Deus e a bebida se acham no mesmo nível, quando representam meios de fuga
àquilo que somos. Quando temos consciência de nossas fugas, só então podemos
conhecer o nosso condicionamento.
“Que
devo fazer, se deixar de fugir por meio da assistência social? Posso fazer
alguma coisa sem estar fugindo? Toda e qualquer ação de minha parte não
representa uma forma de fuga ao que sou?”
Esta
pergunta é meramente verbal, ou reflete uma realidade, um fato que você está
experimentando? Se você não fugisse, que aconteceria? Já experimentou isso?
“O
que você diz é tão negativo, se posso assim me expressar. Você não oferece
substituto algum para o meu trabalho.”
Toda
substituição não constitui uma outra forma de fuga? Quando uma certa atividade
não é satisfatória ou cria mais conflito, corremos para outra. Substituir uma
atividade por outra, sem compreensão da fuga, é um tanto fútil, não acha? São
essas fugas e nosso apego a elas, que produzem condicionamento. O
condicionamento cria problemas, conflitos. É o condicionamento que nos impede a
compreensão do desafio; visto que estamos condicionados, a nossa reação tem de
criar, inevitavelmente conflito.
“Como
se pode ficar livre de condicionamento?”
Só
pela compreensão, pelo percebimento de nossas fugas. Nosso apego a uma pessoa,
um trabalho, uma ideologia, é o fator condicionador; temos de compreende-lo, em
vez de buscarmos uma fuga melhor ou mais inteligente. Todas as fugas são
ininteligentes, já que inevitavelmente produzem conflito. O cultivo do desapego
constitui uma outra maneira de fuga, de isolamento; é apego a uma abstração, a
um ideal. O ideal é coisa fictícia, produto do “eu”, e tornar-se o ideal representa uma fuga ao que é.

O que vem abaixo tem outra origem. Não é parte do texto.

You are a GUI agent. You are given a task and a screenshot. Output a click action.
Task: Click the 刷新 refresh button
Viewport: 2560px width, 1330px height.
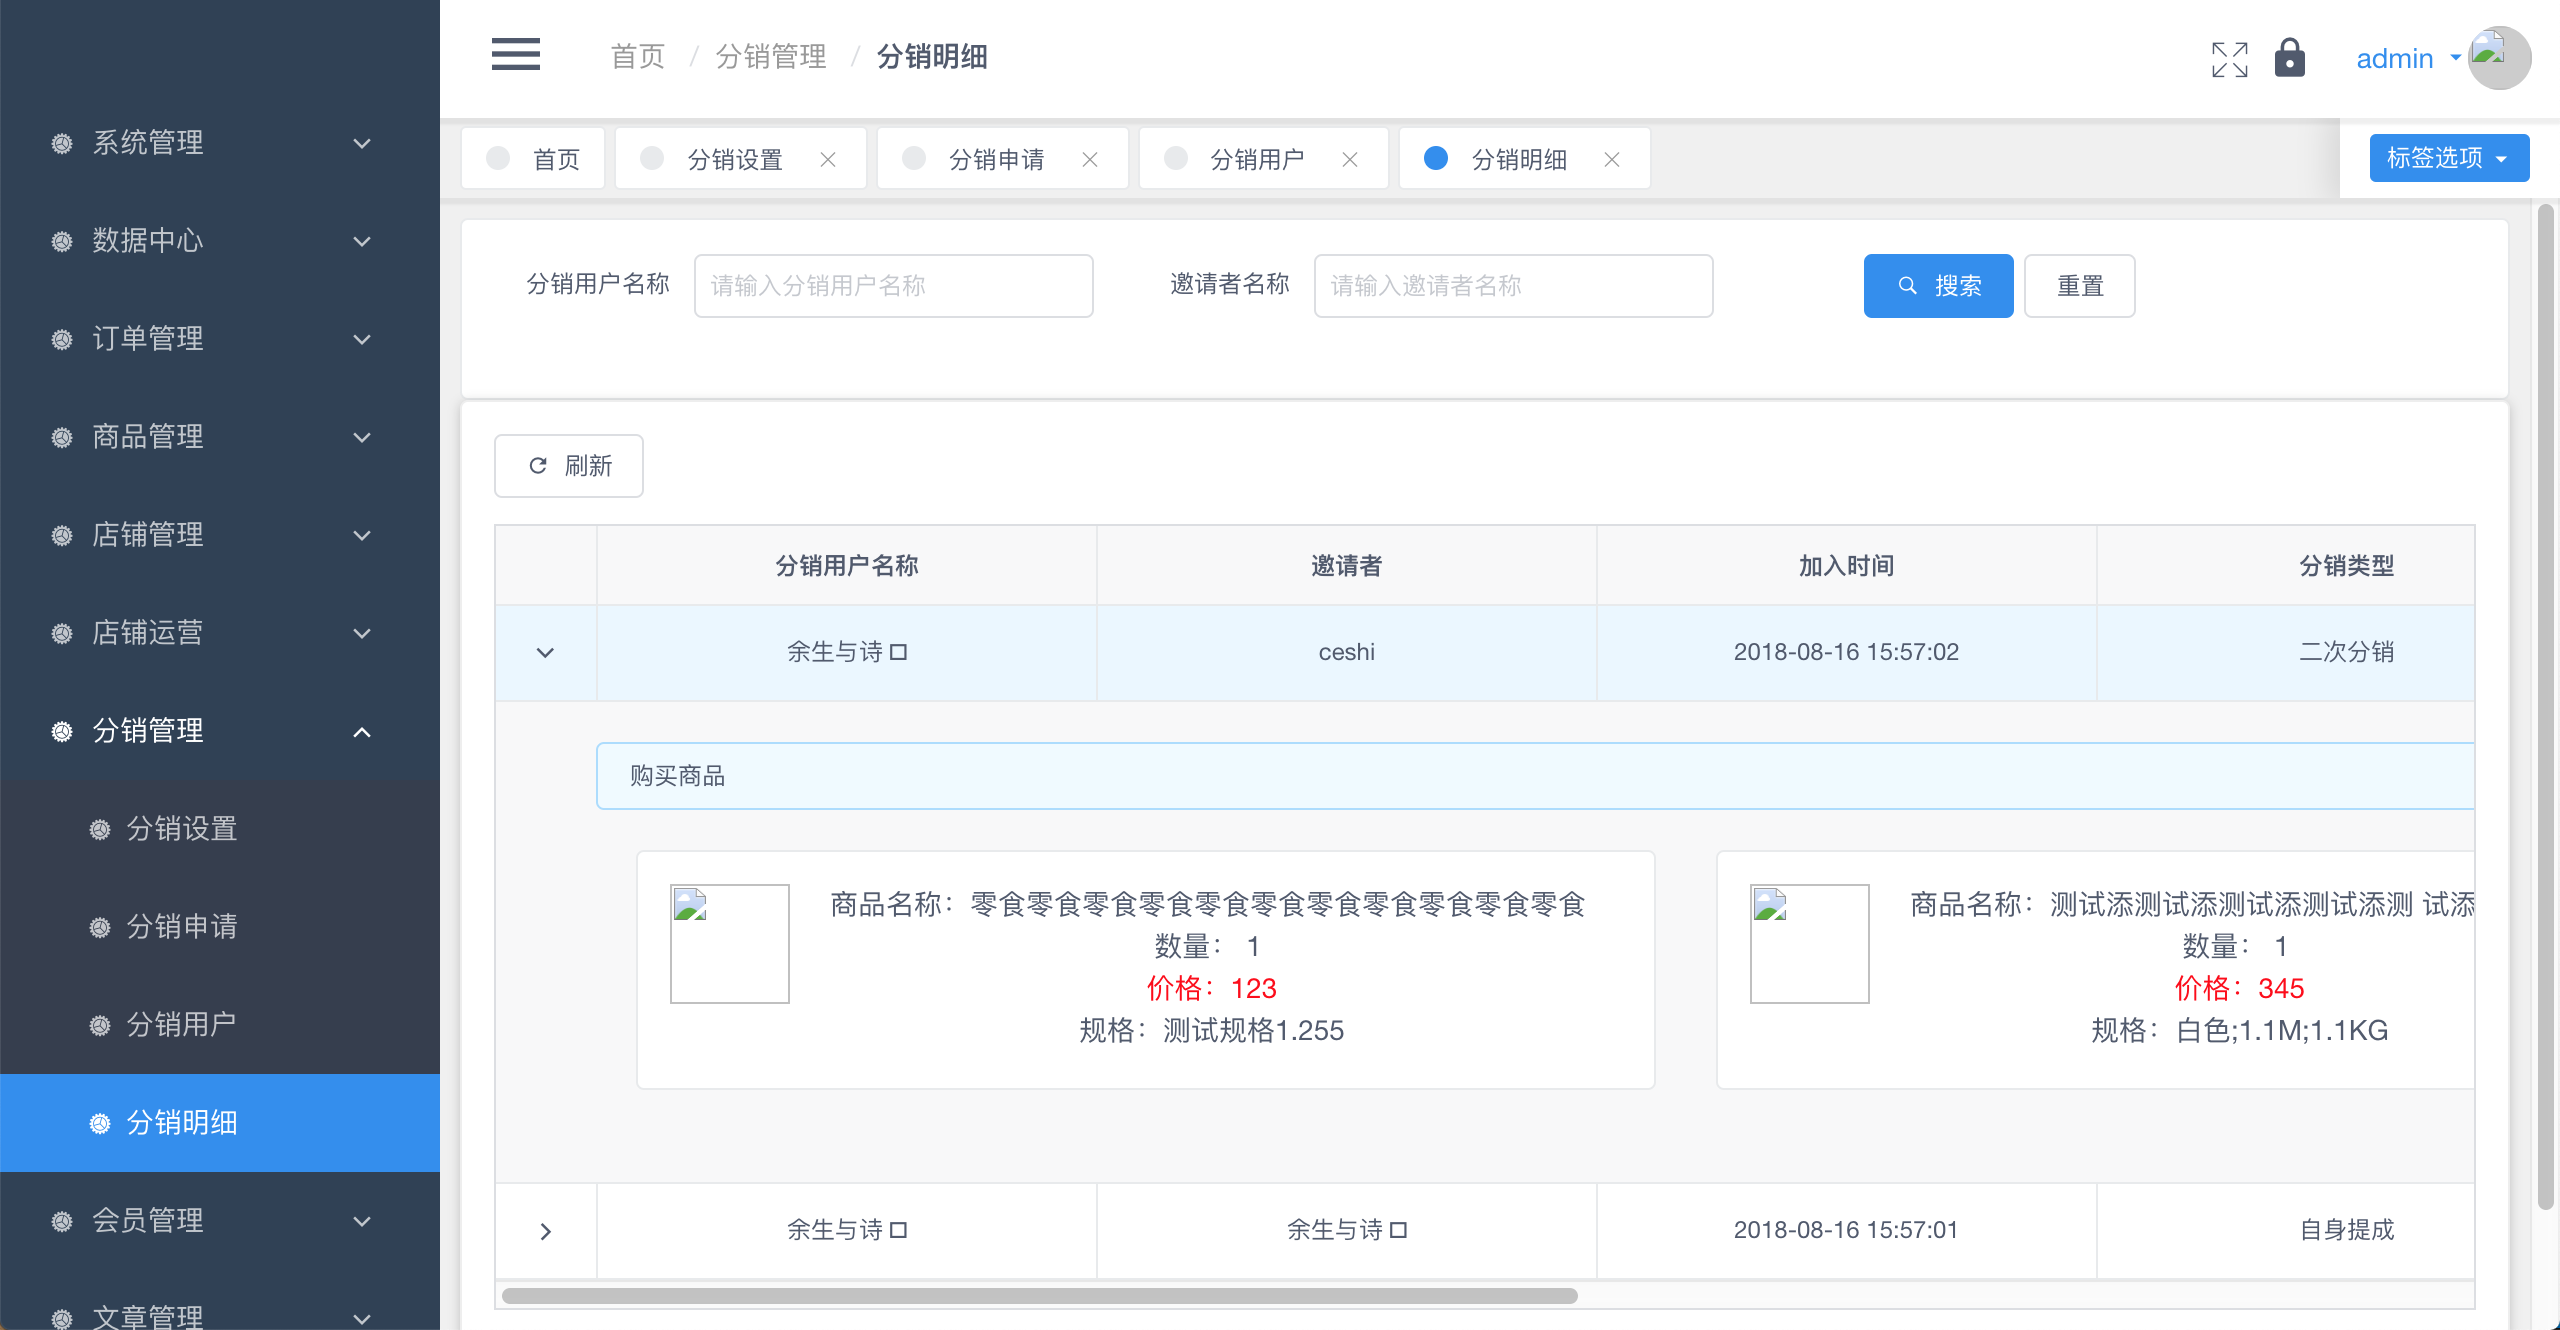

Só há compreensão de o que é e ação adequada em relação ao que é,
quando a mente já não está a buscar refúgios. O próprio pensar a respeito do
que é, é fuga ao que é.
Pensar no problema é fugir do problema; porque o
pensamento é o problema, o único problema. A mente que não
deseja ser o que é, que teme o que é, busca esses vários modos de fuga; e a via
de fuga é o pensamento. Enquanto houver pensamento, haverá necessariamente
fugas, apegos, que só podem fortalecer o condicionamento. Libertamo-nos do
condicionamento quando nos libertamos do pensar. Quando a mente está tranquila
de todo, só então há liberdade, para a existência do Real.